= What to work on =
Begin with the line below holding "Instruction: Open chevron" and go on through the line holding "The width and", duplicating each line exactly and leaving out pictures.

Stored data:
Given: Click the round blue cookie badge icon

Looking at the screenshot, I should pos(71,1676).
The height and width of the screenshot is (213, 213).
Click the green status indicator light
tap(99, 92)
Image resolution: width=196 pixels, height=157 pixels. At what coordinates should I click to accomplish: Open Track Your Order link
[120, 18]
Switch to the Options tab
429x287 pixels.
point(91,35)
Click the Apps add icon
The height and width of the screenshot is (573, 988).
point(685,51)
---
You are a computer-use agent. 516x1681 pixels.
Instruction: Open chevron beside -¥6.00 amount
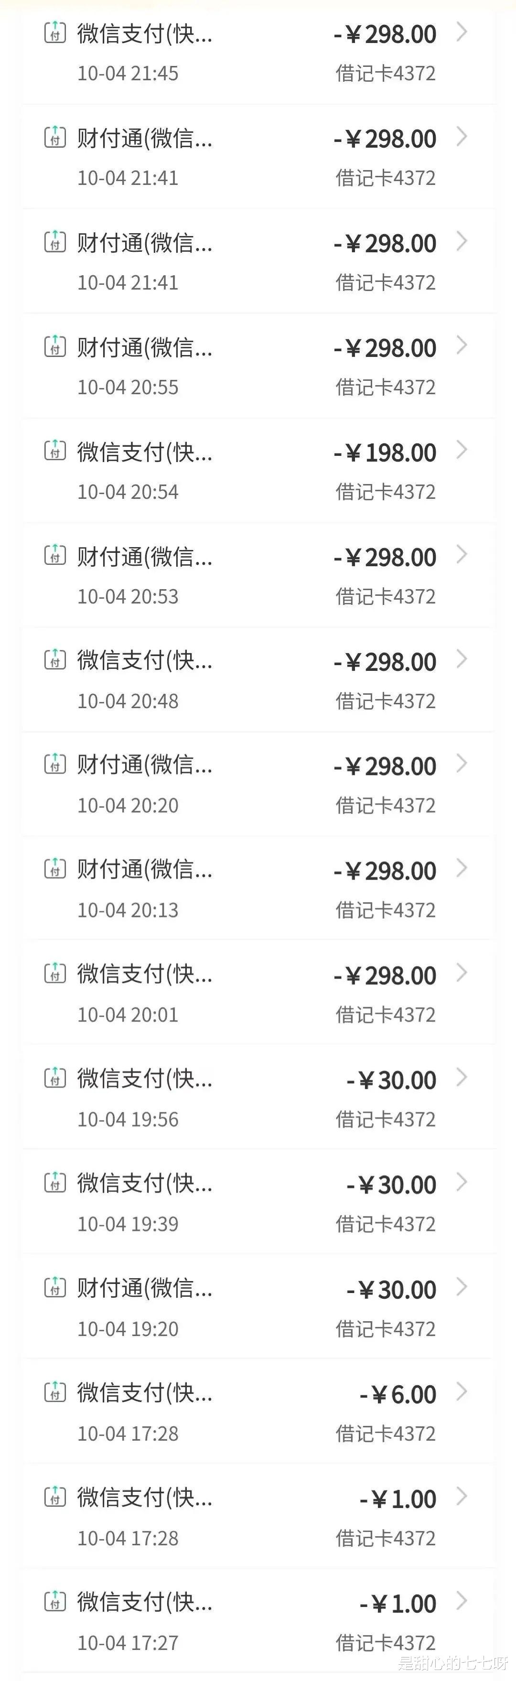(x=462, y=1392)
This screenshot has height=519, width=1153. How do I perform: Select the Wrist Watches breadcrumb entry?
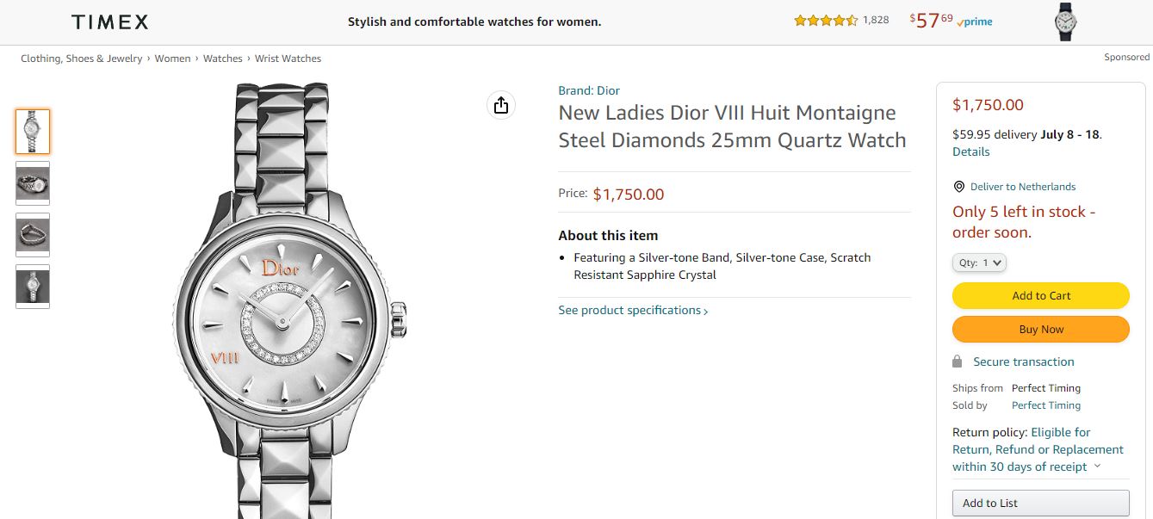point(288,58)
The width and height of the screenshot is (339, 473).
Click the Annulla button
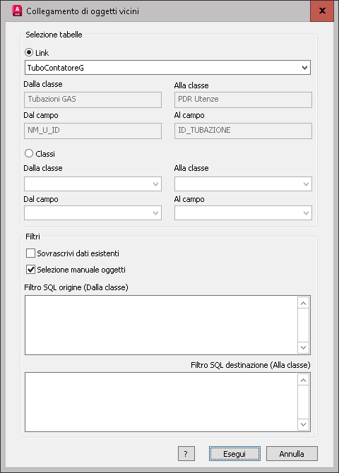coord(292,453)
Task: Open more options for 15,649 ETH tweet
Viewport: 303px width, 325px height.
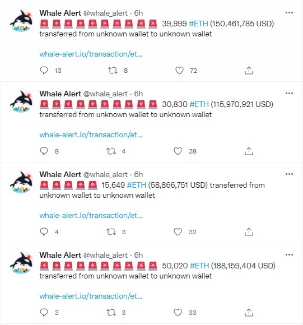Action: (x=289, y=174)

= Solved problem =
Instruction: Open chevron beside -¥6.00 amount
(x=462, y=1392)
This screenshot has height=519, width=1153. How do I perform: Select the Wrist Watches breadcrumb entry?
point(288,58)
The width and height of the screenshot is (339, 473).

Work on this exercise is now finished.